Snežka, Czech Republic.


Czech Republic - Snežka

, 1602m - Info | Trip Report

Snežka, the Czech Republic's highest peek, lies in the Krkonoše mountains, an extension of the Carpathians that define the Czech / Polish border. In Czech mythology, Krkonoše is also a benelivant grey bearded old man, who saves wayward travellers and lives amongst the animals, a kind of Grizzly Adams of Eastern Europe.

Though not of Alpine stature the challenge of a winter ascent of these peeks should not be underestimated, as I discovered on December 30th, 2001. The snow was deep. Down in the valleys the authorities had not plough the roads, but rollered the snow to a compact surface so that the cars could drive on top. Any vehicles left parked at the side of the road are encased as ground level rose ever higher, on this occasion almost to their roofs.

So it should not come as a surprise that when I left my hotel in Trutnov that morning it was with the intent to reconnoitre the trail head at Pec pod Snežkou for a future attempt, then return to Trutnov for the 12:30 train. This was party because of the bitter cold, and partly due to the fact that I had found no lodgings in town for another night.

Rising at six, packing and shopping for provisions at a 24/7, I took a Taxi over the snow pack to Pec pod Snežkou where I paid the fare and sheltered in a bus stop from the falling snow and freezing wind whilst I put on hat and gloves, studied the map and wondered at a snow rolling machine that was making a car park accessible once more.

Path to Snežka and summit station.
Path to Snežka and summit station

I wasn't going to get warm by standing still so I went in search of the path that wound it's way up the steep valley side until it joined another trail that ran along the ridge to the summit. Signposts in the village led me without difficulty to the start of a trail trod deep in the snow, the green way-markings confirmed this was the correct path and into the forest I went. The 12:30 train was suddenly less attractive.

For the first half an hour the going was good, but at a junction the trench of compressed snow got shallower, and at the next disappeared altogether. But there remained the parallel lines of cross-country skis and the green blazes to follow. I continued on up, still time to catch the 12:30 if need be, no shame in retracing my footsteps. The snow teased me onwards, sections of firm powder supporting my weight led me to the deeper, softer sections that plucked me downwards into it's cold belly. I would pull myself out, find firmer snow once again in the tracks of the skis and so the cycle repeated. On one such occasion I rested and looked back to see how far I had climbed. There was someone else on the way up. I waited for the figure to approach, greeted him and asked if he spoke English. Jiri, or George as he pressed me to call him, did and we agreed to continue the ascent together.

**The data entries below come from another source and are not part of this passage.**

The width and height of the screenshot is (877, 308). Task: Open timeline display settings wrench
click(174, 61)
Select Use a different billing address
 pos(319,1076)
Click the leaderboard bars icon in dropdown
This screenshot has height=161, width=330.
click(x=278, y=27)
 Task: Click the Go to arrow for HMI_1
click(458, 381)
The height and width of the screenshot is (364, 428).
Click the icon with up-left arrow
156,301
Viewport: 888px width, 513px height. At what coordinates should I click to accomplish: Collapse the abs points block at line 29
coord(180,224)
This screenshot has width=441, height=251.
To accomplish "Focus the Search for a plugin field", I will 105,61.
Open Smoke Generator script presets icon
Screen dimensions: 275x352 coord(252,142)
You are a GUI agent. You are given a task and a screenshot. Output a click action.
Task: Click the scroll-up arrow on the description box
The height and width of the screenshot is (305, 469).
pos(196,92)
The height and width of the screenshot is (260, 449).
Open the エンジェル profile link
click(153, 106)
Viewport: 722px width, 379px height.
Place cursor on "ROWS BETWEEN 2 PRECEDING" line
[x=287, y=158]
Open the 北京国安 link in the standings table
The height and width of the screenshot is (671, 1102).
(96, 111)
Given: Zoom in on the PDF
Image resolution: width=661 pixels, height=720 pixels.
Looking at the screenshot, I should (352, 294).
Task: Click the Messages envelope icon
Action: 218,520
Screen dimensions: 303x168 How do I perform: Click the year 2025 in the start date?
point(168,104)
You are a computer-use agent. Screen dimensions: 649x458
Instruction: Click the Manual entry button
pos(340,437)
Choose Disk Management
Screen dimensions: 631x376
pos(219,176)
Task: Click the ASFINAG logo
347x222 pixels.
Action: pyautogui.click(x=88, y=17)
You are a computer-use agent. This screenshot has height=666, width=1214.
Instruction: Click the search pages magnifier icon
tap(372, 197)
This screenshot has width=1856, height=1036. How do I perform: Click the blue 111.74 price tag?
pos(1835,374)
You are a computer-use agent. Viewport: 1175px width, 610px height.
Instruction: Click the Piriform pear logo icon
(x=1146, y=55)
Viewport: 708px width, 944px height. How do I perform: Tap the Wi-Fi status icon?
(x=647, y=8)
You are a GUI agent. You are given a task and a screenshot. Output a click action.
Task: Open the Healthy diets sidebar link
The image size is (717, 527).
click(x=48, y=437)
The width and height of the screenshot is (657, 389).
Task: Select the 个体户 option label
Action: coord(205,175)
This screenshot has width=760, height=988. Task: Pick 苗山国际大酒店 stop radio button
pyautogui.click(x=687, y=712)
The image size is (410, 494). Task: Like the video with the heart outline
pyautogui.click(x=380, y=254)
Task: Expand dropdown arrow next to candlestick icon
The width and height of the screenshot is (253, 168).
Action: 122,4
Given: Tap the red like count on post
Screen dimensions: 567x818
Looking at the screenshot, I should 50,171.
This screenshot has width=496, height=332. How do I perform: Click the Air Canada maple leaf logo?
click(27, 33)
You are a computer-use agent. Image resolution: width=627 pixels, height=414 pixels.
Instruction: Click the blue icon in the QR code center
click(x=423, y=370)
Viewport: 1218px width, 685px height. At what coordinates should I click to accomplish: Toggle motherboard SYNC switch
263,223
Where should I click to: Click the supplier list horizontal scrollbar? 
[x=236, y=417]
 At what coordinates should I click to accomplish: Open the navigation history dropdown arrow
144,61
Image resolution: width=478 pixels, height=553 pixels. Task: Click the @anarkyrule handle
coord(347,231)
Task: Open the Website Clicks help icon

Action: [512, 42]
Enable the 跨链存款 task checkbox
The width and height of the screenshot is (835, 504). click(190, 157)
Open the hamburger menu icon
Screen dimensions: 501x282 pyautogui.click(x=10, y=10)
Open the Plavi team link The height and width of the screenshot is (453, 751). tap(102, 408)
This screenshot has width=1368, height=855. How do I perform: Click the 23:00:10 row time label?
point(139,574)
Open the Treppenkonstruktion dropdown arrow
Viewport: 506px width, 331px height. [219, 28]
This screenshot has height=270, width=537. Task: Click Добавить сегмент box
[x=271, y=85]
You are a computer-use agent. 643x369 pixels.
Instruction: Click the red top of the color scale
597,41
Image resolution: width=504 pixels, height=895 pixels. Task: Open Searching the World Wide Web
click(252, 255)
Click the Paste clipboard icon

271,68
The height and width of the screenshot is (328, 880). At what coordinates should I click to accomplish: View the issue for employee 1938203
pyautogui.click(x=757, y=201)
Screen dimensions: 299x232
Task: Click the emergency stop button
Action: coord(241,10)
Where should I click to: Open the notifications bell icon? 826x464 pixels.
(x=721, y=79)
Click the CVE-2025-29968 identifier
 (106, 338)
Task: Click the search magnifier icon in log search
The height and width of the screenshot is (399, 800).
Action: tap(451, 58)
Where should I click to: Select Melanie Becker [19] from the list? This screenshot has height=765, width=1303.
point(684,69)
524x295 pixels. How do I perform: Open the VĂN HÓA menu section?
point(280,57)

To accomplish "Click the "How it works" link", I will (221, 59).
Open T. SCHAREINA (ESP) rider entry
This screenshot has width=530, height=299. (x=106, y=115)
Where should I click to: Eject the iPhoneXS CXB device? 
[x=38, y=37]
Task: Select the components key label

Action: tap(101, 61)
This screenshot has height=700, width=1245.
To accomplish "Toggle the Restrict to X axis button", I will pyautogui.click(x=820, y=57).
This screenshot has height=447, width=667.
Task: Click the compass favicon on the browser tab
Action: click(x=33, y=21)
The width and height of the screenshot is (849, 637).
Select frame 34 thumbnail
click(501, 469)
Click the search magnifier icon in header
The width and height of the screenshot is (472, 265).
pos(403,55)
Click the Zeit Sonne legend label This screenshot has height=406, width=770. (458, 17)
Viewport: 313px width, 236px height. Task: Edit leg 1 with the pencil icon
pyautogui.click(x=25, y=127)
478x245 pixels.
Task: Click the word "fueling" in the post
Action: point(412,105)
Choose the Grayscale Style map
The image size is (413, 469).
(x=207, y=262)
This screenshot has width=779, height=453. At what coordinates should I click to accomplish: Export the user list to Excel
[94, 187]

George was, he told me, testing the snow to see if it would be possible to make an ascent the following evening so that he could see the new year in at the roof of his country.

The ski tracks disappeared but somehow we caught sight of enough of the green paint to find our way through the trees to a huddle of buildings in a clearing athe ski tracks disappeared but somehow we caught sight of enough of the green paint to find our way through the trees to a huddle of buildings in a clearing at Ružohorky. I had hoped that from here the path would be well defined, joining as it did the route that ran along the summit ridge. It was not to be; there were no signs of anyone having passed.

Following George's lead, I stepped out of the wind into the shelter of the forest and hunted for further painted marks. Had there been any on the trees I do not think we would have seen them. Snowfall had collapsed the branches of the pines, and whatever part of the trunks remained exposed were coated in a thick crusty layer of ice. For ten or fifteen minutes we made little progress, heading in what we hoped was the general direction of a chair lift station one quarter of the way between us and the unseen summit. I took a compass bearing and it proved our instincts correct, and moments later we noticed a trail to our left, a shallow but wide trench through the snow and trees made by a passing piste maker. The tracks were fresh, the trail must have been recent or we would have noticed it having have cross it. Able to walk without sinking beyond our knees, we made quick progress to the chair lift station and saw the first passengers of the day disembarking, skis, or sledges in hand for the journey downwards.

George questioned the station attendant as to the condition of the snow on the route to the summit. He told us that only one person had come down that way, having turned back, the snow being waste deep. George and I had come too far to be deterred by that.

The route from the chair lift to Snežka's summit was laid out before us with a line of posts sticking up through the snow. The summit itself was still invisible behind the clouds but it felt guaranteed, all we had to do was break a trail through the white, this would slow us down but nothing more. The hardest part we believed was behind us.

Chrismas at the summit station and Jiri.
Chrismas decotations at the summit station and Jiri.

Of course I missed the 12:30 train. But instead I ate and lodged with my very own Krkonoše, though a younger version. George and his wife were very good company.